In the mid 1980s, the National Acid Precipitation Assessment Program (NAPAP), in cooperation with the National Park Service (NPS) and the U.S. Geological Survey (USGS), initiated a Materials Research Program (MRP) that included a series of field and laboratory studies with the broad objective of providing scientific information on acid rain effects on calcareous building stone. Among the several effects investigated, the chemical dissolution of limestone and marble by rainfall was given particular attention because of the pervasive appearance of erosion effects on cultural materials situated outdoors.

• _MATERIAL PROVIDED_:
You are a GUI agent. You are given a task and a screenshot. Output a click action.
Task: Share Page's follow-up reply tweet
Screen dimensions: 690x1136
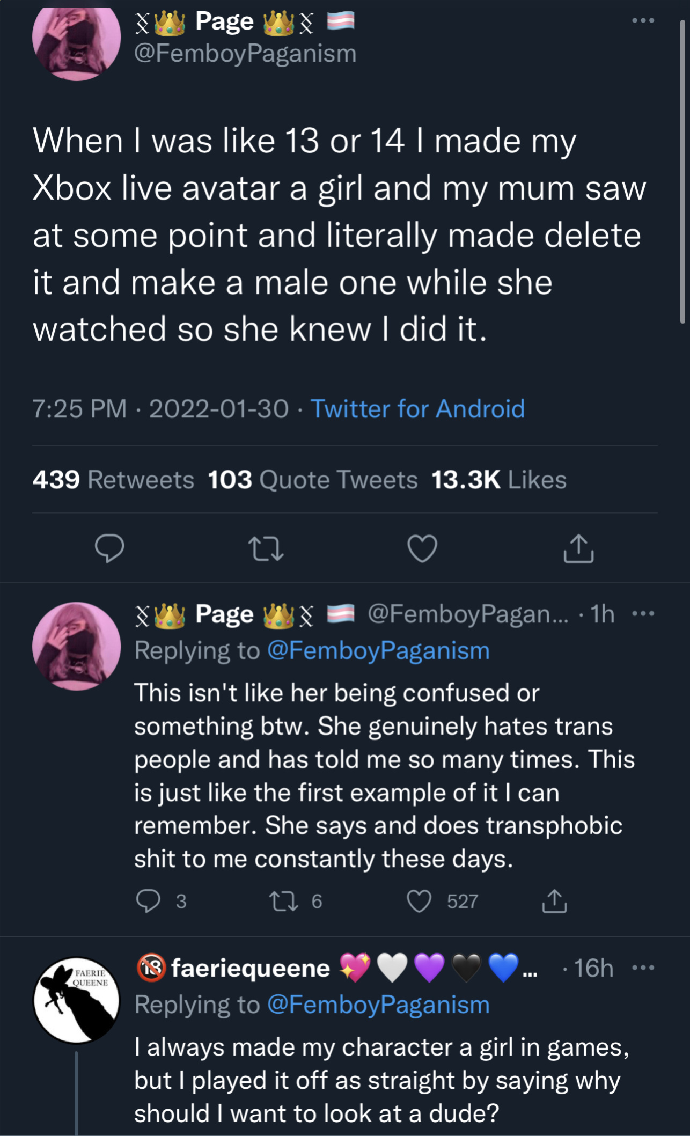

• _DIRECTIVES_:
- a) Answer from the acid rain passage:
(i) Which two agencies cooperated with NAPAP to start the Materials Research Program?
(ii) What kind of building stone were the program's studies meant to inform about?
(iii) Which effect received particular attention among those investigated?
- b) In the acid rain passage, take the part from "In the mid 1980s, the" up to and including "materials situated outdoors." and rewrite it with "marble" changed to "granite".
The data that comes after the acid rain passage is separate material.

• _RESULTS IN ORDER_:
- a)
(i) The National Park Service (NPS) and the U.S. Geological Survey (USGS).
(ii) Calcareous building stone.
(iii) The chemical dissolution of limestone and marble by rainfall.

- b)
In the mid 1980s, the National Acid Precipitation Assessment Program (NAPAP), in cooperation with the National Park Service (NPS) and the U.S. Geological Survey (USGS), initiated a Materials Research Program (MRP) that included a series of field and laboratory studies with the broad objective of providing scientific information on acid rain effects on calcareous building stone. Among the several effects investigated, the chemical dissolution of limestone and granite by rainfall was given particular attention because of the pervasive appearance of erosion effects on cultural materials situated outdoors.